Not Just Waste-pickers: The Rise of Baramati’s Safai Saathis
In the heart of Baramati, under the scorching sun, a quiet revolution is taking place. It’s not on a factory floor or in a boardroom. It’s in the hands of women and men who were once part of the invisible workforce — safai saathis (waste-pickers) working individually, unseen and underpaid, recovering only what was deemed "valuable" by the market.
Historically, safai saathis have gravitated toward rigid plastics — solid bottles, containers, and hard packaging that could fetch them a few rupees. These were the materials the market recognised.
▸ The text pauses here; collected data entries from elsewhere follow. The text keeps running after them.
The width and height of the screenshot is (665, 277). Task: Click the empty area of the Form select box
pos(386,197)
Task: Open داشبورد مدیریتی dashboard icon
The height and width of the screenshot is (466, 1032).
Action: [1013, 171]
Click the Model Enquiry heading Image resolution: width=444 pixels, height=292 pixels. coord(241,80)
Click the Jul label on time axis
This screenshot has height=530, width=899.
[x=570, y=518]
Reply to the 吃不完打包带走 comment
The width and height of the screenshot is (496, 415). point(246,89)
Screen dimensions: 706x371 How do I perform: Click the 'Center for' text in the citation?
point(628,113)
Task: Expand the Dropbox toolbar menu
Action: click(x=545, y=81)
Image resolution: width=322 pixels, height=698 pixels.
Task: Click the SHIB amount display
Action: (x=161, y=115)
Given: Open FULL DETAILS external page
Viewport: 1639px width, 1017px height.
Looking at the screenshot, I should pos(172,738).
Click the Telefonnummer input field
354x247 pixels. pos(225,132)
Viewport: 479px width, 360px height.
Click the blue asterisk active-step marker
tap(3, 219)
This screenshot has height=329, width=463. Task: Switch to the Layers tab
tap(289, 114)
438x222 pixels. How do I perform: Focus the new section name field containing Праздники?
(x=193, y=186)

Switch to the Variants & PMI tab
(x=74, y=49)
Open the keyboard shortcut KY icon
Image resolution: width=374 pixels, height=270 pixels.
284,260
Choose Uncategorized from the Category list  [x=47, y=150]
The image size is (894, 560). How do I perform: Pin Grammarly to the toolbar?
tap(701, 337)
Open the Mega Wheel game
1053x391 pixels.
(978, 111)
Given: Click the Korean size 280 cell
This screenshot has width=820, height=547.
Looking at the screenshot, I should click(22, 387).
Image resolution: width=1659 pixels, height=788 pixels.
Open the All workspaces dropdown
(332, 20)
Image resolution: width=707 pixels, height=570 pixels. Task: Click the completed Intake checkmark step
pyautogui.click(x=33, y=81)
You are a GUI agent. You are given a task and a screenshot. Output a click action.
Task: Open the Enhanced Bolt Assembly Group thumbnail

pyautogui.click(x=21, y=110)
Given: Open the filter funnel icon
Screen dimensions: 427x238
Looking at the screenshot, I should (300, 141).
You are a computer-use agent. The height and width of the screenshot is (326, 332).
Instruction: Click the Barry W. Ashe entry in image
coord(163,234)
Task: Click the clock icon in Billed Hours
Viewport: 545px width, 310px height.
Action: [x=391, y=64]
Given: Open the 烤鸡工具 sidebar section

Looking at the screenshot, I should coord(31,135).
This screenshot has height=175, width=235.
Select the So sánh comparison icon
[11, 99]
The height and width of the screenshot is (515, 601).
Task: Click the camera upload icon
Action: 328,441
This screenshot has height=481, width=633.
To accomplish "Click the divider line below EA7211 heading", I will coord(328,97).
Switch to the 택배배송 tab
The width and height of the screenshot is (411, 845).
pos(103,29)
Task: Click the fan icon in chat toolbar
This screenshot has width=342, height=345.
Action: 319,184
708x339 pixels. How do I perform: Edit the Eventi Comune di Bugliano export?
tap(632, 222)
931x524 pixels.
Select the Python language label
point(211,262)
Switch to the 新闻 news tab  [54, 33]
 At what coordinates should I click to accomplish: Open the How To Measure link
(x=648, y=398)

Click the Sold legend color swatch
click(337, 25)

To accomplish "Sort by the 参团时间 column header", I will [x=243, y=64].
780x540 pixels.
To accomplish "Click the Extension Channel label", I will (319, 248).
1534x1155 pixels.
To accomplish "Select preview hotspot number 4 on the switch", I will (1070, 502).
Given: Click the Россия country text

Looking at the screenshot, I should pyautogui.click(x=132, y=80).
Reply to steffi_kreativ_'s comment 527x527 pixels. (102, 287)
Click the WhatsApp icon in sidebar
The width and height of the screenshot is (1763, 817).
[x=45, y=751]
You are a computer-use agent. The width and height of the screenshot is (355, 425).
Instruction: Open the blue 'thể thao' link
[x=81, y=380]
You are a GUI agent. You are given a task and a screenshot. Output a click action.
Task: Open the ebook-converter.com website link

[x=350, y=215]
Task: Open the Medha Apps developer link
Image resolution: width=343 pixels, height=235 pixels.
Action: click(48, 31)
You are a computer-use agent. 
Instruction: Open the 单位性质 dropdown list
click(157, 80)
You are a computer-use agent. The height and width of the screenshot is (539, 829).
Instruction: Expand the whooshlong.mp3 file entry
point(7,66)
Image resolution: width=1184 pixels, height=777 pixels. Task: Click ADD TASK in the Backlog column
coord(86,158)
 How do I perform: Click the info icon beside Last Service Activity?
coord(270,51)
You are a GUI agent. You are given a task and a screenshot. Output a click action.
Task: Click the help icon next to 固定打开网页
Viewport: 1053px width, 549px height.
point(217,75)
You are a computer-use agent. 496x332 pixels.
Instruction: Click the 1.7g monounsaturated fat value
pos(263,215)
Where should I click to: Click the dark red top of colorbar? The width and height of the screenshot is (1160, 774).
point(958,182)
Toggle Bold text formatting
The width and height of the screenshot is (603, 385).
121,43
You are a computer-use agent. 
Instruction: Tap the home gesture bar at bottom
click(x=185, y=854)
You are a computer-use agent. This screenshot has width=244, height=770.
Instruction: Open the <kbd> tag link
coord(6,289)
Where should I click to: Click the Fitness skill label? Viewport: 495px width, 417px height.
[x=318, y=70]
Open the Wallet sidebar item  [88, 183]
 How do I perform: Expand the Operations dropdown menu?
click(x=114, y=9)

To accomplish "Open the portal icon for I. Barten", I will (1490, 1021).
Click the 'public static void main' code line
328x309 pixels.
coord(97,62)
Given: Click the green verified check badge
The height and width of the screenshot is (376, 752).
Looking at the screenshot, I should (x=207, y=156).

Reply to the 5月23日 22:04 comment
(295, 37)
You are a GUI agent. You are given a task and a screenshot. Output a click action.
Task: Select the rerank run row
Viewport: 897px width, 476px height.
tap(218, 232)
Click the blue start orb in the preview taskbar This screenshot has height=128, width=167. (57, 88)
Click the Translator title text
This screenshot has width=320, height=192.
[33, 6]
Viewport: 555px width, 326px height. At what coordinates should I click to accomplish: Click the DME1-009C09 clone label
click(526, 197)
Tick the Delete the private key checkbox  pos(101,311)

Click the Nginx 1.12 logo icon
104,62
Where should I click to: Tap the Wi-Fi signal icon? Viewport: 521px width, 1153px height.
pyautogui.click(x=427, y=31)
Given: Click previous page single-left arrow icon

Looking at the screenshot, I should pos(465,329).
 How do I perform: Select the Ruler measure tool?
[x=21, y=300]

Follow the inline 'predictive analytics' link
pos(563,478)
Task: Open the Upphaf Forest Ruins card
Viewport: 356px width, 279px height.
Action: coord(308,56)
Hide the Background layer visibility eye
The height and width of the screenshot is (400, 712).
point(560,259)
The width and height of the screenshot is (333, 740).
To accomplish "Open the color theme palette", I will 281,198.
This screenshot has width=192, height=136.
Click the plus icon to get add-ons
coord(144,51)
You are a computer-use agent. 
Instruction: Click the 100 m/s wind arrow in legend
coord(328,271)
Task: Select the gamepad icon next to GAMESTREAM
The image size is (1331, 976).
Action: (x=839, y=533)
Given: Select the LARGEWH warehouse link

Flexibles — multi-layered plastic wrappers, film, bags — were seen as worthless, destined for incinerators or to sit in open landfills, slowly disintegrating into the earth, adding to the ever-growing mountain of legacy waste.
But all of that is beginning to change.
About 2 years ago, the men and women who now operate in the Baramati collection centre were working under the harsh open sky, sifting through garbage, earning barely enough to feed their families. They would collect whatever rigids they could find, walk long distances to, hoping a larger kabadiwala would buy them — always at a price the kabadiwala dictated.

Flexibles? They didn’t even bother.
There was no buyer, no price, no value. Just more & more plastic mounting in landfills.
This is why we stepped in – to solve 2 core problems with 1 solution. Today, these same safai saathi’s work in a shaded, well-ventilated centre. They work for themselves, work as a group and come to work because they want to. They now all of Baramati’s household waste - both rigids and flexibles. And when we buy the material directly from them , the control is finally in their hands. No middlemen, no arbitrary pricing — just steady work, fair pay, and a growing sense of dignity.
Another invisible impact of this initiative has been on children — and their futures.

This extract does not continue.